Element lookup records:
+===+

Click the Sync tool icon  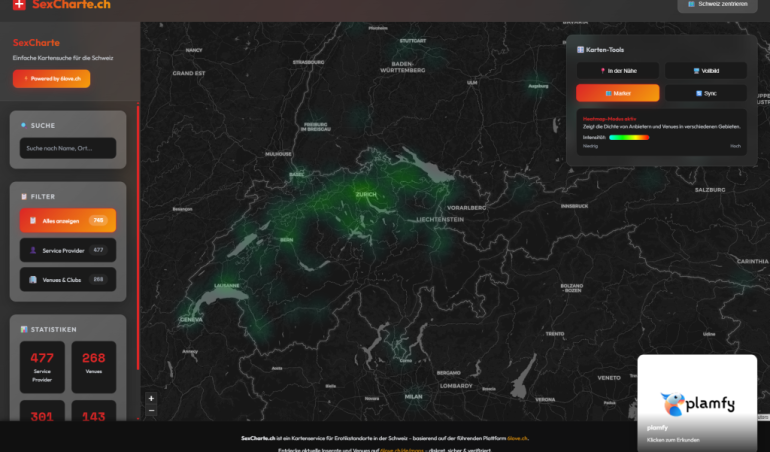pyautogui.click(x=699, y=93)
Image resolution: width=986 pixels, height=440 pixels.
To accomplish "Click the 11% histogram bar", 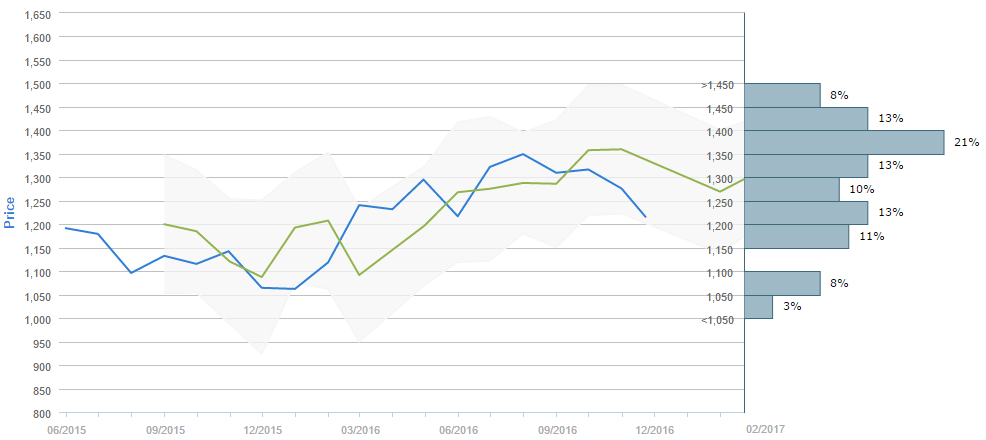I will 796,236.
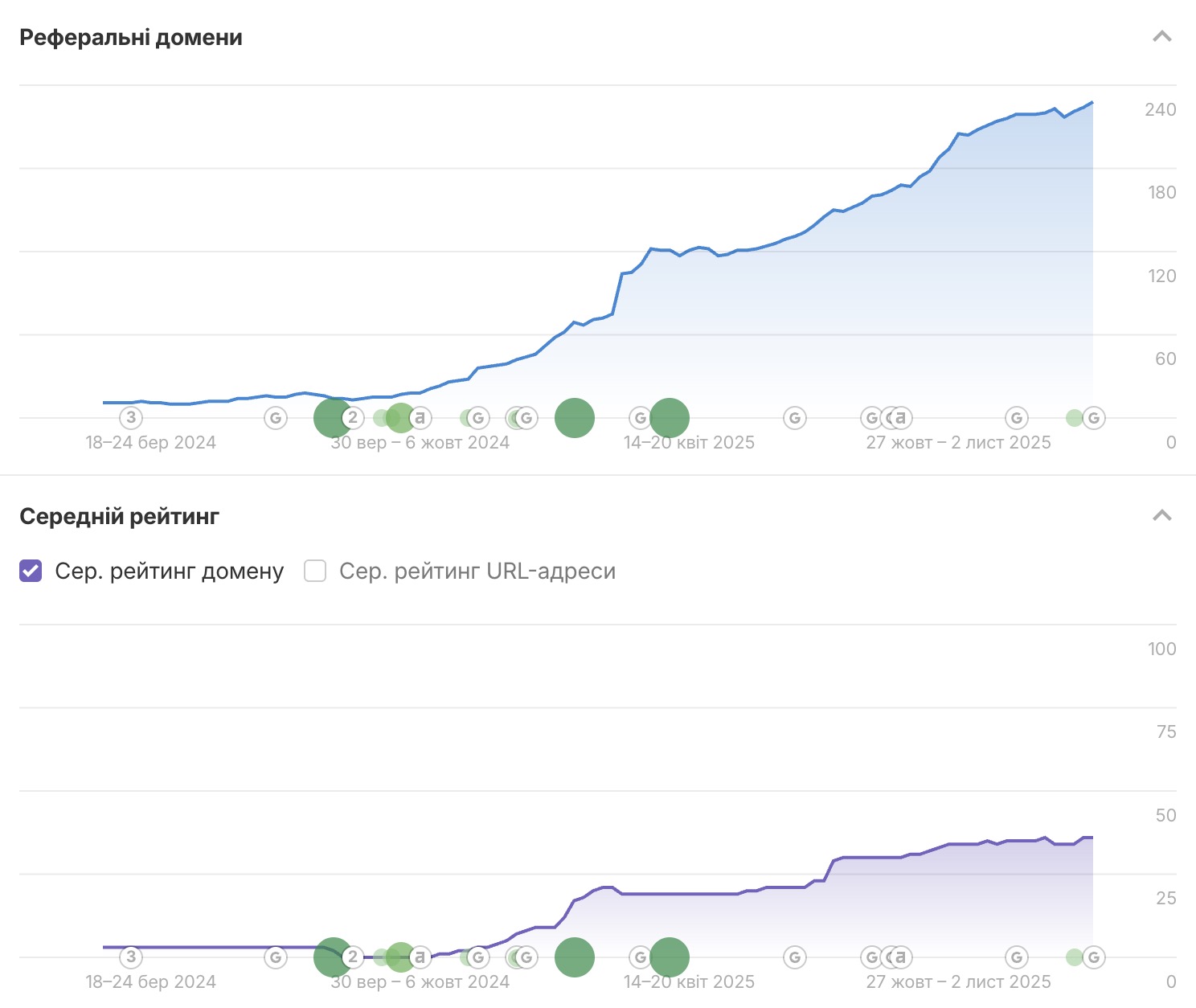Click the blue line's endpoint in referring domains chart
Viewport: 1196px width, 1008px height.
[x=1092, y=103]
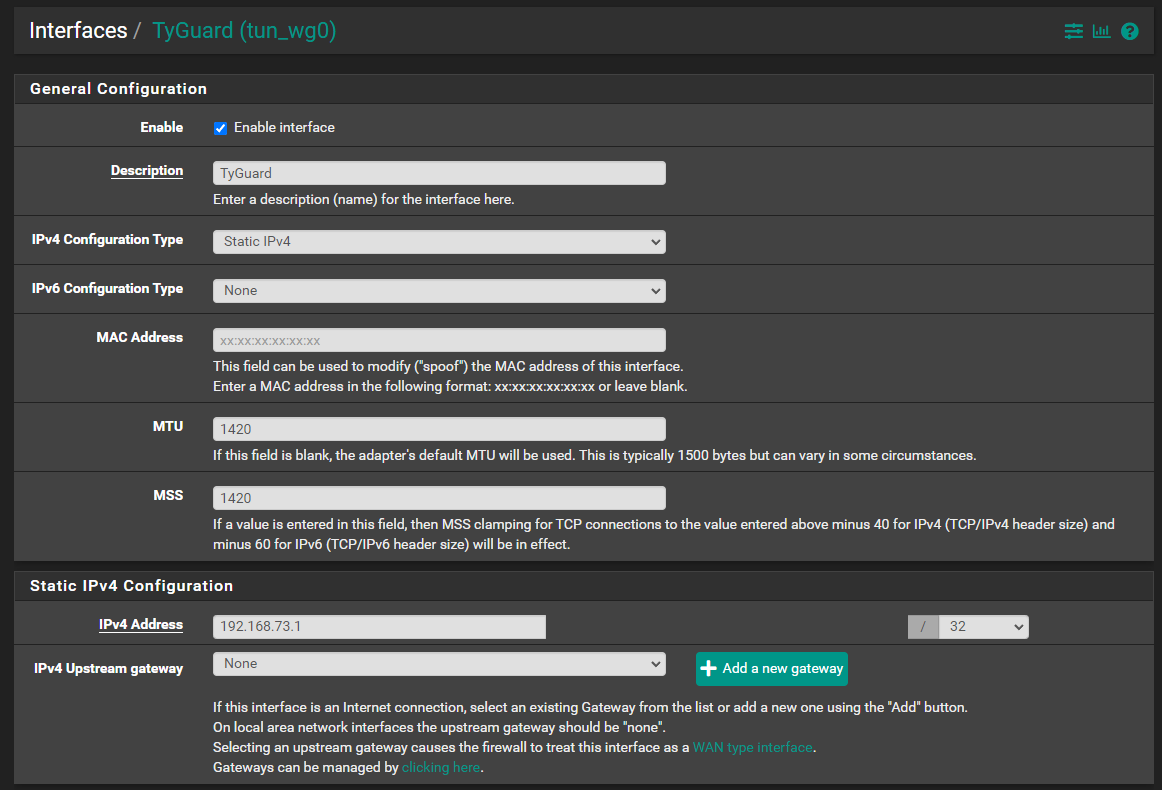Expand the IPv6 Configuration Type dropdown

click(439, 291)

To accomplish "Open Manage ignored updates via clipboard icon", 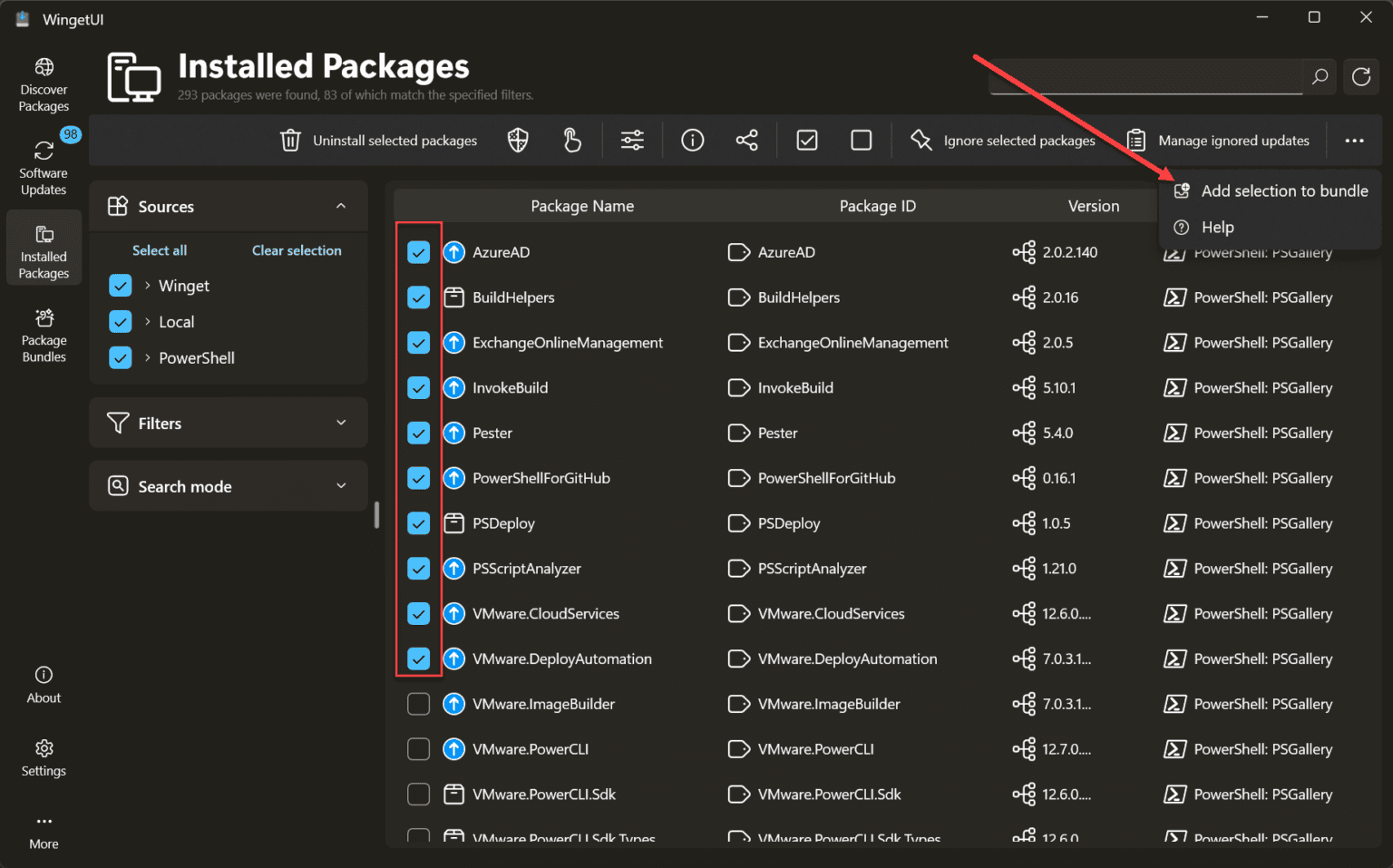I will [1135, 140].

+===+

REQUEST
Copy every line of the items above that contains the string "height". Case counts, so match only that exact capitalization.

SOLUTION BELOW
Image resolution: width=986 pixels, height=440 pixels.
Viewport: 1196px width, 1008px height.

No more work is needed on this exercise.